DÉMOLITION DU CENTRE PAUL-SAUVÉ : 30 ANS DÉJÀ

Le Centre Paul-Sauvé fut le théâtre d’innombrables réunions syndicales et politiques qui ont marqué l’histoire du Québec. Des stars internationales et nombre d’artistes québécois s’y sont produits. De mémorables galas de lutte et de boxe et autres compétitions sportives majeures s’y sont déroulés.

Curieuse histoire que celle du Centre Paul-Sauvé, un vaste aréna inauguré en 1960 dans Rosemont à l’angle sud-ouest de la rue Beaubien et du boulevard Pie-IX. L’édifice aura connu ses heures de gloire dans les années 1960 et 1970, pour disparaître bêtement sous le pic des démolisseurs à la fin de 1992.

Une idée de la Palestre nationale

En 1958, l’Association Athlétique Nationale de la Jeunesse (AANJ), qui administre la Palestre nationale sur la rue Cherrier à Montréal, voit grand. L’entretien du vieil édifice exigu, ouvert en 1919, lui coûte de plus en plus cher, de sorte que l’AANJ caresse l’idée de le vendre pour construire un édifice moderne plus grand. Le tout serait financé par une campagne de souscription de 1 million de dollars.
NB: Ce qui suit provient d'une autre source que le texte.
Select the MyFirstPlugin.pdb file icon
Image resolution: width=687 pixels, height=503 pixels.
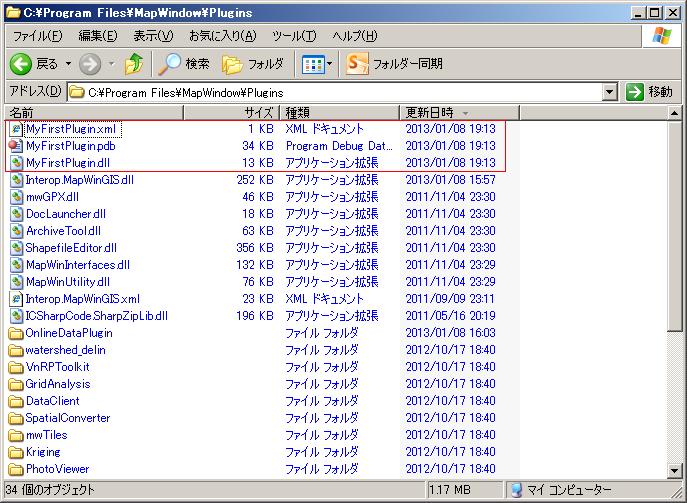click(x=16, y=146)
La Ville de Montréal fait sa part et accepte de céder le terrain de Rosemont pour 15 000 $, alors qu’il en vaut 1 million. La construction débute en 1959 et le nouveau complexe ouvre ses portes en septembre 1960 sous le nom de Centre Paul-Sauvé, en l’honneur de Paul Sauvé qui fut pendant quelques mois seulement premier ministre du Québec en raison de son décès subit le 2 janvier 1960.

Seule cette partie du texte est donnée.